Não sairei correndo pra pegar o metrô se sei que vai passar outro daqui a 30 segundos.
Não deixarei de entrar no metrô vazio só porque não tem lugar pra ir sentada e vai passar outro ainda mais vazio daqui a 30 segundos.
Se, quando estiver na porta do metrô, por qualquer motivo que seja, eu resolver não entrar no veículo, darei meio passo para o lado pro caso da pessoa atrás de mim não ter tomado a mesma decisão e quiser embarcar.
Não esquecerei que existe alguém atrás de mim.
E na minha frente.
E ao meu lado.
Não atravessarei a rua fora da faixa e nem com o sinal aberto caso não esteja com muita pressa de chegar ao outro lado por um motivo plausível.
Não irei à Vila Country.
Não irei à DJ Club.
Não irei à Galeria do Rock.

[DESCRIÇÃO DA TAREFA]
No texto de leitura, o que se promete fazer quando, já na porta do metrô, se decide não entrar no veículo?

[MATERIAL FORNECIDO]
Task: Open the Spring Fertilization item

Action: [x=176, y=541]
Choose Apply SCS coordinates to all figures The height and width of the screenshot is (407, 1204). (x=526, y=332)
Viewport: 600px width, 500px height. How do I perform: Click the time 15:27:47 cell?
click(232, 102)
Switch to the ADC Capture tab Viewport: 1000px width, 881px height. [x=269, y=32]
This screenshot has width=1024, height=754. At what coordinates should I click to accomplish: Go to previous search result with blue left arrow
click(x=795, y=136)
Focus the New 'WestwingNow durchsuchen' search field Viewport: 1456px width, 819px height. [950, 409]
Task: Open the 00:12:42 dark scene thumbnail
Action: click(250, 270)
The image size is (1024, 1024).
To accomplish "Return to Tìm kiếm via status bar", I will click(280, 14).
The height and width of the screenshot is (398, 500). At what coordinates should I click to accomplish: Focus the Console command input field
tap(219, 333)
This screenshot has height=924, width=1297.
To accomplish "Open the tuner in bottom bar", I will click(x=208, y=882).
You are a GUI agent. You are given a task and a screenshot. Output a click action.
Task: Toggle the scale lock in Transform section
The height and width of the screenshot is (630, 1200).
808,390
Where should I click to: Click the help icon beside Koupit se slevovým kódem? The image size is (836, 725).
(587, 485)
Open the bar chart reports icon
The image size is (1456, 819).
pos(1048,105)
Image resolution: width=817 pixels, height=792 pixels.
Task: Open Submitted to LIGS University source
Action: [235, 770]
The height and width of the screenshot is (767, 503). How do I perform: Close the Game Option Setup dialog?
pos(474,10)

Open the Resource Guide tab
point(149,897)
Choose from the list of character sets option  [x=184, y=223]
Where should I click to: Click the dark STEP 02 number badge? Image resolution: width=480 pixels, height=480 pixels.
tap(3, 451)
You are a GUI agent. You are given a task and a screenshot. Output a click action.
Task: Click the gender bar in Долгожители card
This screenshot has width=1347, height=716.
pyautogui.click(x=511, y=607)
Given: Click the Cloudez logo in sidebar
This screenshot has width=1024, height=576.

[SOLUÇÃO]
Dar meio passo para o lado, para o caso de a pessoa de trás querer embarcar.